▶ SOURCE DOCUMENT:
"""

No word on what the speakers will actually go for -- regular DM603s come in at $360/pair -- but the limited edition run is only 100 pairs. Tech specs in case you want to track some of these down are 60-22k Hz, 88dB, 8 ohms.
Pioneer Whiskey Speakers, a Bad TAD Hangover
No one does whiskey like the Japanese (well, except the Scots, Irish, hockey-landers and yanks) so it only makes sense to build speaker cabinets out of 50 year old whiskey barrels from sushi house legend Suntory. $419 gets you Pioneer's new S-A4SPT-VP bookshelves with frequency of 50Hz-40kHz. Seriously, Pioneer, that name. Gimme a call, I'll set ya straight.
The interesting part of the Japanese press release is the claim of "trickle down" technology from TAD and the Pioneer EX speakers, both under the direction of Brit Andrew Jones. We covered the TAD/Pioneer EX explosion at HE2006 so go check it out to see why Pioneer is trotting out the TAD banner to sell novelty speakers. It was one thing for $40k worth of tech from the TAD Model 1 to find its way into the $9k Pioneer EX speakers. But to get $40k worth of tech for $419? It's a new world, folks.
Of course, what would Japanese product releases be without Google translations? Enjoy:
"4th with feature, for the professional brand “TAD (Technical Audio Devices)” technology was thrown."
"...the pure board of the barrel material which makes the playback of the bass whose material feeling is good possible you start shaving the duct adopting."
"...although with the trees and shrubs which are grown at arctic area, you are brought up to diameter 10cm about 60 years the rare pulp which was made from the lumber which has the annual ring where the density which is required is high is used for subject in this pulp. The case where the pulp which possesses this fine cell is processed, you considered to the water which influences the quality sufficiently."
Good times. Interestingly, JVC engineers had a similar epiphany during a drinking binge and created speaker drivers made out of solid wood soaked in sake. Read our coverage. Let's hope this inspires American manufacturers to start getting creative with their cabinets. Let's see...Wild Turkey and Wilson? Jack Daniels and DeVore? Budweiser and Bose? The mind boggles.

"""

▶ TASK LIST:
1 > Please update the whiskey speaker post between "Pioneer Whiskey Speakers, a" and "set ya straight.", inclusive, changing "bookshelves" to "bookshelf speakers".
2 > According to the whiskey speaker post, why does it make sense to build speaker cabinets out of old whiskey barrels? Answer in one to three sentences.
Work only from the whiskey speaker post itself.

▶ DATASET EXTRACT:
"""

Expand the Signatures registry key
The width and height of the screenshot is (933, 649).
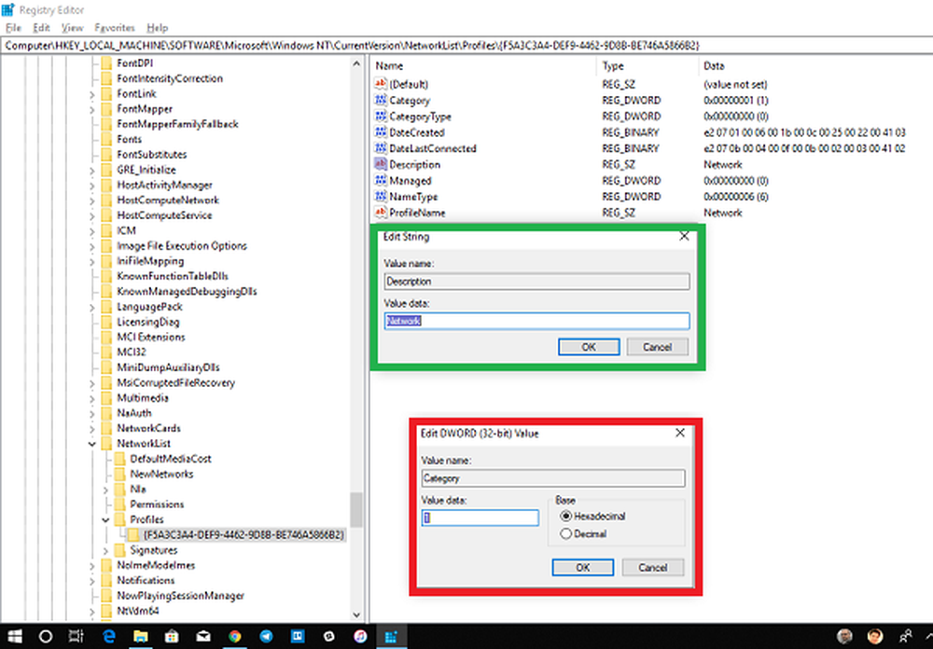click(104, 550)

"""

▶ EXERCISE RESULTS:
1 >
Pioneer Whiskey Speakers, a Bad TAD Hangover
No one does whiskey like the Japanese (well, except the Scots, Irish, hockey-landers and yanks) so it only makes sense to build speaker cabinets out of 50 year old whiskey barrels from sushi house legend Suntory. $419 gets you Pioneer's new S-A4SPT-VP bookshelf speakers with frequency of 50Hz-40kHz. Seriously, Pioneer, that name. Gimme a call, I'll set ya straight.

2 > The post says no one does whiskey like the Japanese, apart from the Scots, Irish, hockey-landers and yanks. For that reason, it makes sense to build the cabinets from 50-year-old whiskey barrels from Suntory.